(Saved entries)
---------------

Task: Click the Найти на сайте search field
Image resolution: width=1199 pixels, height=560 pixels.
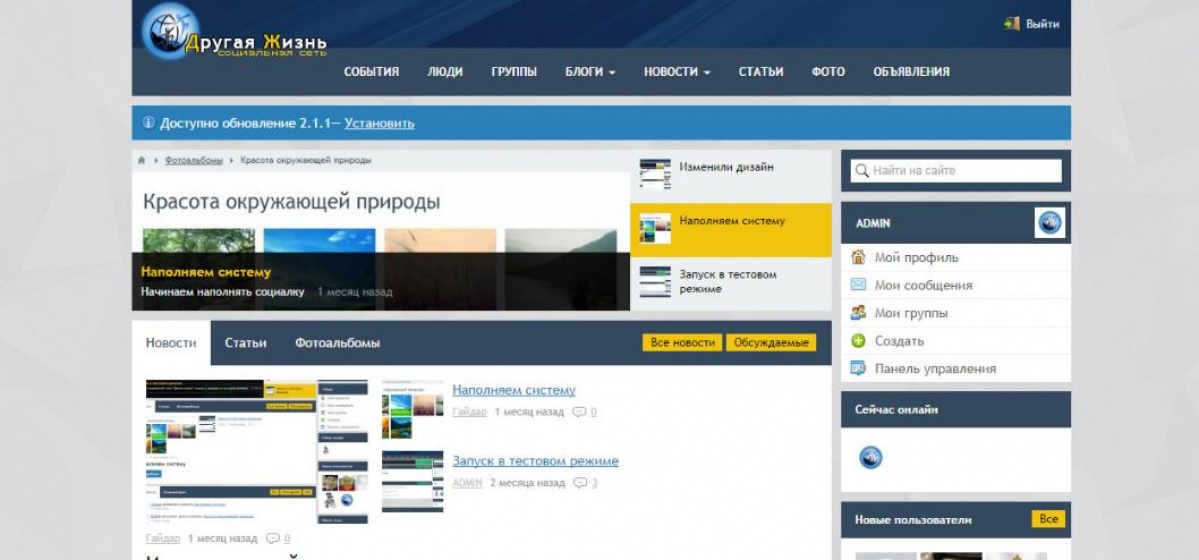Action: (956, 171)
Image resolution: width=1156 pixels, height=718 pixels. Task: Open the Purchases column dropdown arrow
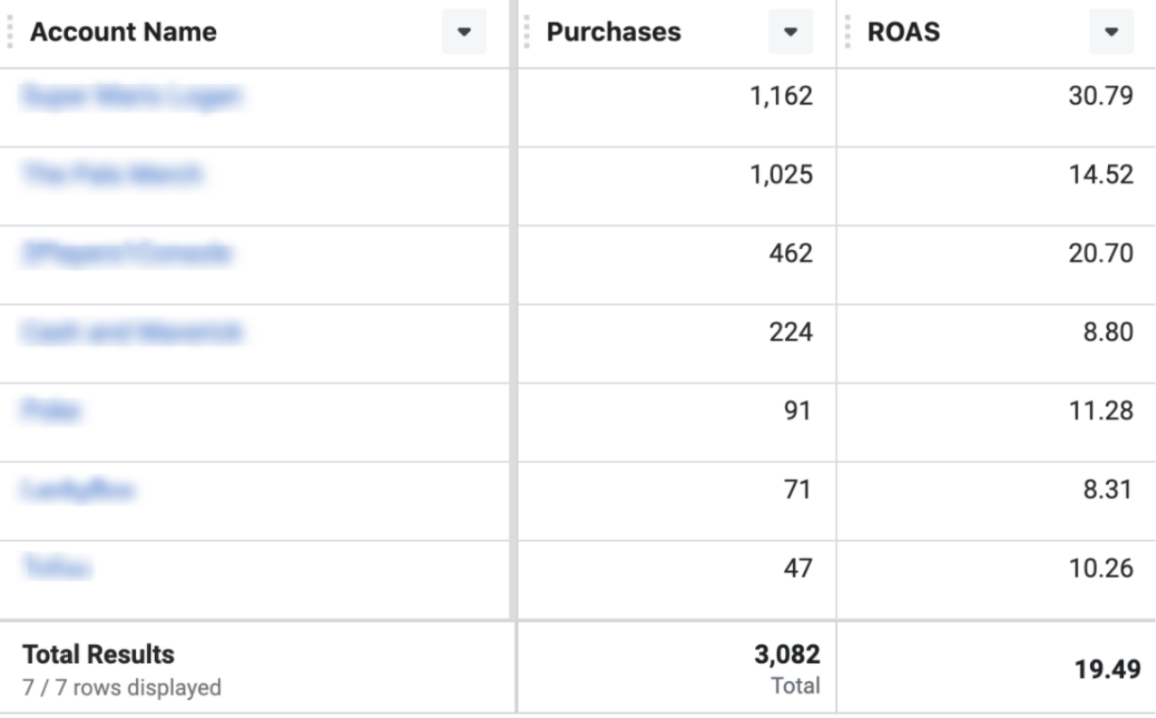790,32
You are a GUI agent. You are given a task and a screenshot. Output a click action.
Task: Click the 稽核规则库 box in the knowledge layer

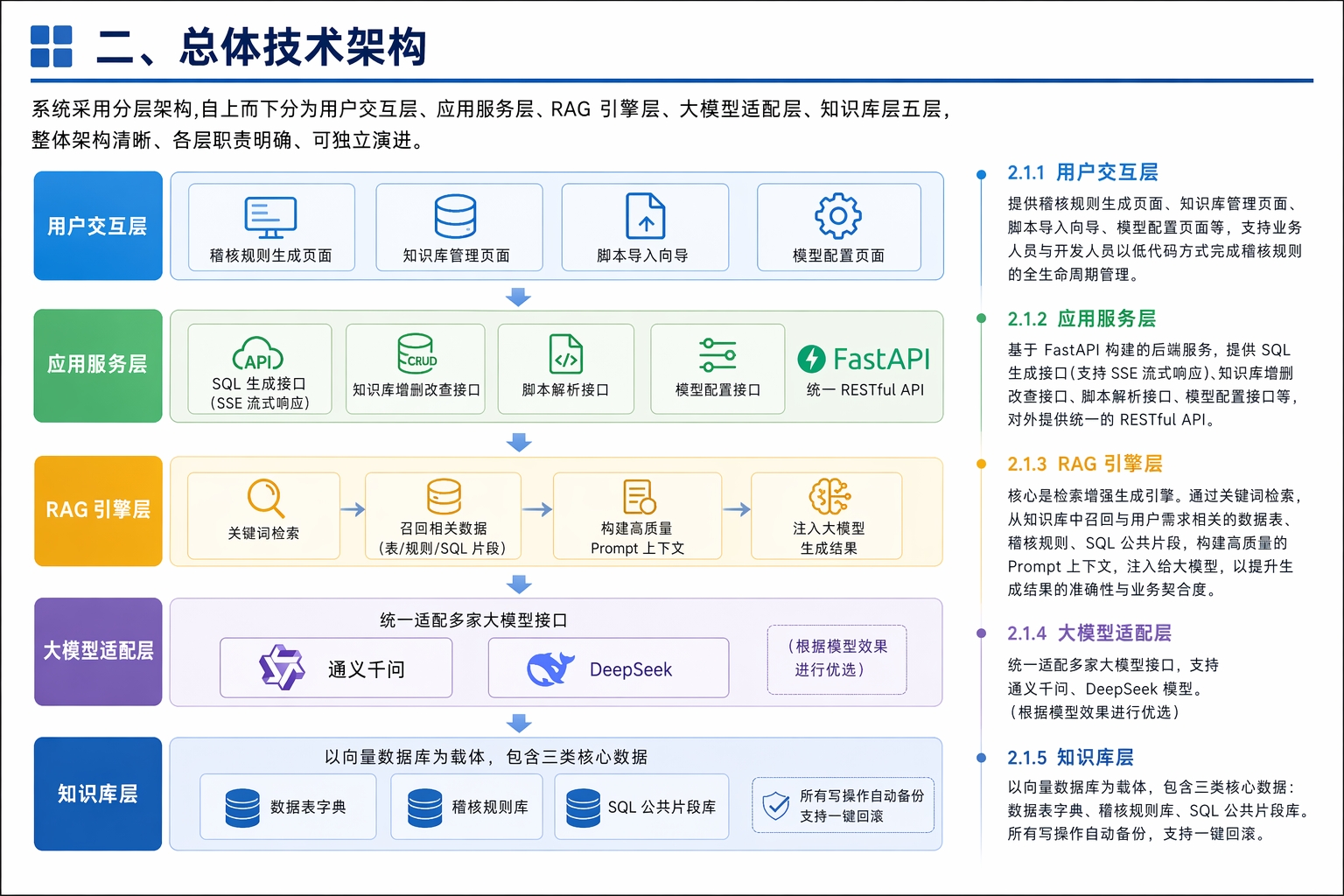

---------------

> _What you have to do_
Each record above should be restated word for word. The pictures should not appear.

> _Answer to the exercise_
Task: Click the Найти на сайте search field
Image resolution: width=1199 pixels, height=560 pixels.
Action: (956, 171)
Image resolution: width=1156 pixels, height=718 pixels. Task: Open the Purchases column dropdown arrow
790,32
You are a GUI agent. You are given a task and a screenshot. Output a click action.
Task: Click the 稽核规则库 box in the knowledge layer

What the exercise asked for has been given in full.